Concurrency in Java: The volatile Keyword

Introduction

Multithreading is a common cause of headaches for programmers. Since humans are naturally not used to this kind of "parallel" thinking, designing a multithreaded program becomes much less straight-forward than writing software with a single thread of execution.

In this article, we will take a look at some common multithreading problems which we can overcome using the volatile keyword.

We'll also take a look at some more complex problems where volatile is not enough to fix the situation, which means that upgrades to other safety mechanisms are necessary.

Variable Visibility

There is a common problem with visibility of variables in multithreaded environments. Let's assume that we have a shared variable (or object) that is being accessed by two different threads (each thread on its own processor).

If one thread updates the variable/object, we cannot know for sure when exactly this change will be visible to the other thread. The reason why this happens is because of CPU caching.

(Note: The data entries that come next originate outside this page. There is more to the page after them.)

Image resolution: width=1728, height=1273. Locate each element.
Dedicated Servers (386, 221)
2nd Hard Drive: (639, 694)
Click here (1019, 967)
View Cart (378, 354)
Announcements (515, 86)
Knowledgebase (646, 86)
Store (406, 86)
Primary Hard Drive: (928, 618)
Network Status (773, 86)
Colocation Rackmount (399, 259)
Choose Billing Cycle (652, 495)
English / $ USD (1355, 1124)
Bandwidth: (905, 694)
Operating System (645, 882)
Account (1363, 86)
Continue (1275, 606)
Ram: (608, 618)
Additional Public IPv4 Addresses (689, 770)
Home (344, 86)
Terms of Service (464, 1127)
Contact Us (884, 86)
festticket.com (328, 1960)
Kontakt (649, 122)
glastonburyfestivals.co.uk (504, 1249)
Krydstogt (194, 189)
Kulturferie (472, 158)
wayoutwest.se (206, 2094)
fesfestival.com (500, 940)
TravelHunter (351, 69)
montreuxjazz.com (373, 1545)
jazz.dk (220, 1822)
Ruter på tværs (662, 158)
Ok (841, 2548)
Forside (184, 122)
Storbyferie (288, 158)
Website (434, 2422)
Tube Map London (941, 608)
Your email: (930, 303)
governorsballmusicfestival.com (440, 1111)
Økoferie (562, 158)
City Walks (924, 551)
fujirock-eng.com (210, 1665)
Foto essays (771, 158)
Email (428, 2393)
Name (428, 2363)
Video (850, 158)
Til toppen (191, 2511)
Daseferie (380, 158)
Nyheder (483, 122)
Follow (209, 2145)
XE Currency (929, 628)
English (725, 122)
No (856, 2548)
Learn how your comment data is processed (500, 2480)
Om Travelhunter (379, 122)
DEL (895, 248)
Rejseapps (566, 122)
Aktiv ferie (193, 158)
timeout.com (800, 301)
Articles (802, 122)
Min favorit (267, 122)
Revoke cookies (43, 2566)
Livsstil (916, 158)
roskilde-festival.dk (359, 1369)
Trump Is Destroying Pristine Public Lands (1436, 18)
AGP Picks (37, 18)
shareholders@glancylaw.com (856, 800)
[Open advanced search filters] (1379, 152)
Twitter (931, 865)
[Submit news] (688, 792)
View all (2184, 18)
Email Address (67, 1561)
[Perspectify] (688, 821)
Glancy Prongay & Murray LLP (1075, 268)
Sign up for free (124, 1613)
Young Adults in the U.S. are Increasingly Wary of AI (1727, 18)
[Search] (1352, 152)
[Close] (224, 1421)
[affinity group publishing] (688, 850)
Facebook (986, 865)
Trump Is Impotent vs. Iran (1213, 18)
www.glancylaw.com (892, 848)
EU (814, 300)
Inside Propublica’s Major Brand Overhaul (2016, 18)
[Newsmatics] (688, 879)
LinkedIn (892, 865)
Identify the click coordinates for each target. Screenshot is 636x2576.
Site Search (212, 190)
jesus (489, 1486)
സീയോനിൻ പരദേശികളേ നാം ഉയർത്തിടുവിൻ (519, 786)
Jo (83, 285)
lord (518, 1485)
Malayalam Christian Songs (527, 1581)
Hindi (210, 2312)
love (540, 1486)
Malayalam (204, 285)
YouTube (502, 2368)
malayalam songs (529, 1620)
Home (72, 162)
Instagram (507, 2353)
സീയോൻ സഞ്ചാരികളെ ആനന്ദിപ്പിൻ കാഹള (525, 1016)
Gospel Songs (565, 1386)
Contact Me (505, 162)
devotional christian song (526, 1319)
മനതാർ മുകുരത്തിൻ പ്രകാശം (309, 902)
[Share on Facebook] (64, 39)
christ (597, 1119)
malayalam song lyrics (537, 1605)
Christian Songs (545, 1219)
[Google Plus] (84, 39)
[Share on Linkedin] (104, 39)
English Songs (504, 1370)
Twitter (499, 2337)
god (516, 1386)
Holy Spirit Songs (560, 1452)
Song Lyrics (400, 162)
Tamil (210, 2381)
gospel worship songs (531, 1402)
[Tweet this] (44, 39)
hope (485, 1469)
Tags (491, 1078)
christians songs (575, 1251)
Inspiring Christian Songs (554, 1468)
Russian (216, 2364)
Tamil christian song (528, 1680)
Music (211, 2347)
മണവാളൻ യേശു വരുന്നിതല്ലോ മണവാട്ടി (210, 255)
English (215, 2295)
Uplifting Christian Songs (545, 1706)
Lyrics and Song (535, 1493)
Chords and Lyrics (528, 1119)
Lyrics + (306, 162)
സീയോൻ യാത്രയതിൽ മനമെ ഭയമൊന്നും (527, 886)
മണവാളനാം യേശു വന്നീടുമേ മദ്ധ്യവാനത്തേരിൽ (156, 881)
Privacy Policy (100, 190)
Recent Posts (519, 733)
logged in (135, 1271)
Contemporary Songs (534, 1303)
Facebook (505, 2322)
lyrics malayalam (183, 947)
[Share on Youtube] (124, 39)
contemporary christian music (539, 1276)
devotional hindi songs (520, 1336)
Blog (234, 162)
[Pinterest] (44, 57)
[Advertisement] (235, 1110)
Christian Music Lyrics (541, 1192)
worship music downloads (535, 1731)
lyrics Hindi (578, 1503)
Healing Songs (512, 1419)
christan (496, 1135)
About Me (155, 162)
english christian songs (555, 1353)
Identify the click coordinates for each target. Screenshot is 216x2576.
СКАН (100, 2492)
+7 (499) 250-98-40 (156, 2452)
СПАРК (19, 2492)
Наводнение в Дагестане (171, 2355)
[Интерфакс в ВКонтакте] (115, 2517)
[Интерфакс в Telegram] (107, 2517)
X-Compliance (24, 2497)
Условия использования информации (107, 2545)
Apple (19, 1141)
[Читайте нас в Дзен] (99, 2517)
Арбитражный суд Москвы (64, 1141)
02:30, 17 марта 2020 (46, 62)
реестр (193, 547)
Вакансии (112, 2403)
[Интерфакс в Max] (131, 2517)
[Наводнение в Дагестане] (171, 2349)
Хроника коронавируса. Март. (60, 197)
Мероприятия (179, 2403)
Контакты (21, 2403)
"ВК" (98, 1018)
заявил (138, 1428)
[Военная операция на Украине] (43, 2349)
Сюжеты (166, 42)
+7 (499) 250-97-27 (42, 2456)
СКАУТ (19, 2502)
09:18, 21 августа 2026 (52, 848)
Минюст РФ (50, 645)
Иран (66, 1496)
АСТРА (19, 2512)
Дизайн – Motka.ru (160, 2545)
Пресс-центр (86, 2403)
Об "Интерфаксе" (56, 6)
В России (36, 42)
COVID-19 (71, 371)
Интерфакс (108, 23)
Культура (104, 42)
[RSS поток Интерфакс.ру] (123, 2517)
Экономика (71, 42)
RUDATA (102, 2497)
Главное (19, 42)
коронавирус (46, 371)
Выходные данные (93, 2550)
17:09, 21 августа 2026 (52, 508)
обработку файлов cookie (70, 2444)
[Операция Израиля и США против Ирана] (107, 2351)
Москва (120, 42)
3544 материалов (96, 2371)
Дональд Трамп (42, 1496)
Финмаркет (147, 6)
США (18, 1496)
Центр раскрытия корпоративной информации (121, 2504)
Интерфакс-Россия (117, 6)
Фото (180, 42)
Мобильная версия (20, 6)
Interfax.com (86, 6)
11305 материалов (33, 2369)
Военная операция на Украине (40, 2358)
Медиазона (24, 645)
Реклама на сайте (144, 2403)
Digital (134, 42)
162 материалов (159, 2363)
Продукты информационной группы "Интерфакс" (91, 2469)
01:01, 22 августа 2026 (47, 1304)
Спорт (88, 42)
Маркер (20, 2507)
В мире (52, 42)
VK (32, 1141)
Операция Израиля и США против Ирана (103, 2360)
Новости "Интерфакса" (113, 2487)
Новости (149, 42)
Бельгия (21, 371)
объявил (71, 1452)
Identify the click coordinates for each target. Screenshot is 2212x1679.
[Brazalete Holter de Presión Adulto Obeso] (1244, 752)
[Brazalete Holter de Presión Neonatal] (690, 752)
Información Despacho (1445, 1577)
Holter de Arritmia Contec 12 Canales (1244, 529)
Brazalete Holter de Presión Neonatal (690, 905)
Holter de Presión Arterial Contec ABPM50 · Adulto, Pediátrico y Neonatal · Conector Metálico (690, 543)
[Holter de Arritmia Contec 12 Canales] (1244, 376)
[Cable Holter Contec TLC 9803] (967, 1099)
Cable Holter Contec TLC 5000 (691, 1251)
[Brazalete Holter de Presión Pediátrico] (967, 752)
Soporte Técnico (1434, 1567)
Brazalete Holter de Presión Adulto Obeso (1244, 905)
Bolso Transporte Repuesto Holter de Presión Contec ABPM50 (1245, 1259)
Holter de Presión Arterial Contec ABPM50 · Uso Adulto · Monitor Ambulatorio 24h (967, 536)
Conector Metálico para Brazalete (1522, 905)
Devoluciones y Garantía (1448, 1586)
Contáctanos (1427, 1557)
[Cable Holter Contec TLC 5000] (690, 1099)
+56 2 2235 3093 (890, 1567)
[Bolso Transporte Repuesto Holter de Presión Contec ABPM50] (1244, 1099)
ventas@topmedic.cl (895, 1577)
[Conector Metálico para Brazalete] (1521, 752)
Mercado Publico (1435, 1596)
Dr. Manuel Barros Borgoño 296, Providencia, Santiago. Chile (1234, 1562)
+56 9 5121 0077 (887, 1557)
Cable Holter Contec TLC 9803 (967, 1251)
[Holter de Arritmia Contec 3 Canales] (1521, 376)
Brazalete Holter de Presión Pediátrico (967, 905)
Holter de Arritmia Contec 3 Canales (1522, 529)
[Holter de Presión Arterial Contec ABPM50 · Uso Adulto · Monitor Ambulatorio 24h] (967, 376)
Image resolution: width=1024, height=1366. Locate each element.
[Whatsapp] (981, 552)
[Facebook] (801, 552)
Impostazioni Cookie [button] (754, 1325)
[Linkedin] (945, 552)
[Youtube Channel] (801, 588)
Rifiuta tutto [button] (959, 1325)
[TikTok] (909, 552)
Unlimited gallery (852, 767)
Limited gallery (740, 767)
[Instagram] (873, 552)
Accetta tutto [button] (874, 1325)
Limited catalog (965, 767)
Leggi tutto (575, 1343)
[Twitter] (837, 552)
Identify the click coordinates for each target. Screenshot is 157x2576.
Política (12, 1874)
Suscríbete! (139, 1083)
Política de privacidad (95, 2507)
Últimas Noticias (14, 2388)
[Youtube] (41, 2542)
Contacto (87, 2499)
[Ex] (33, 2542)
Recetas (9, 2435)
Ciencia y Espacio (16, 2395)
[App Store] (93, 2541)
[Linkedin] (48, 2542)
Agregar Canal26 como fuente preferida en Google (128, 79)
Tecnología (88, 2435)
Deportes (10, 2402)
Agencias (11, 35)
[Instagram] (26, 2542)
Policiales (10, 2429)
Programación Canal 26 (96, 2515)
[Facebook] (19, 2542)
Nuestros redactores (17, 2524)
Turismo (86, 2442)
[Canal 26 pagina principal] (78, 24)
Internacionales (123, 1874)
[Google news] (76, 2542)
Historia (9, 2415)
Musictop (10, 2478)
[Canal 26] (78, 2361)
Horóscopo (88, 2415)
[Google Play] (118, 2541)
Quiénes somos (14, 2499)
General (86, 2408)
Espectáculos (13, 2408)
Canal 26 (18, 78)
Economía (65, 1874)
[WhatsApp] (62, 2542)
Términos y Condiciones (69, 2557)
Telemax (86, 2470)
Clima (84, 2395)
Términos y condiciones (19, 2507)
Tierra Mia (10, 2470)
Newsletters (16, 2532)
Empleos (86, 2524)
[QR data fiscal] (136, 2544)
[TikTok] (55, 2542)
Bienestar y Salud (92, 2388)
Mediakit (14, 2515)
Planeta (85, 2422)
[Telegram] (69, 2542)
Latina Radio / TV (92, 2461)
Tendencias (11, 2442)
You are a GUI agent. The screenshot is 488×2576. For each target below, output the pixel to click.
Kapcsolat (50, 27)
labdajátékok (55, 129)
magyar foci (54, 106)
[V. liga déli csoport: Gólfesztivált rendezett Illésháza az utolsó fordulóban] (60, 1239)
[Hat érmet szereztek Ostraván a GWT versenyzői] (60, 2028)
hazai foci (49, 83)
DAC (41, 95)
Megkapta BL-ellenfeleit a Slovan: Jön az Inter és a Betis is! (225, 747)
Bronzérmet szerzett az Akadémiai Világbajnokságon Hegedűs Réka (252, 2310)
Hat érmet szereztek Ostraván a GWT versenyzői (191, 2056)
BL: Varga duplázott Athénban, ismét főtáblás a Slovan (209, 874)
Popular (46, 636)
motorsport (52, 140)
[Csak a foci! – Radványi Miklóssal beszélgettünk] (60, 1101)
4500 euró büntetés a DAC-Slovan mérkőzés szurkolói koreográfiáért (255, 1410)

Each thread that uses the variable makes a local copy (i.e. cache) of its value on the CPU itself. This allows for reading and writing operations to be more efficient since the updated value doesn't need to "travel" all the way to the main memory, but can instead be temporarily stored in a local cache:

CPU caching in Java
Image credit: Jenkov Tutorials

If Thread 1 updates the variable, it updates it in the cache and Thread 2 still has the outdated copy in its cache. Thread 2's operation might depend on the result of Thread 1, so working on the outdated value will produce a completely different result.

Finally, when they'd like to commit the changes to the main memory, the values are completely different, and one overrides the other.

In a multi-threaded environment, this can be a costly problem because it can lead to some serious inconsistent behavior. You wouldn't be able to rely on the results and your system would have to have expensive checks to to try and get the updated value - possibly without a guarantee.

In short, your application would break.

The volatile Keyword

The volatile keyword marks a variable as, well, volatile. By doing so, the JVM guarantees that each write operation's result isn't written in the local memory but rather in the main memory.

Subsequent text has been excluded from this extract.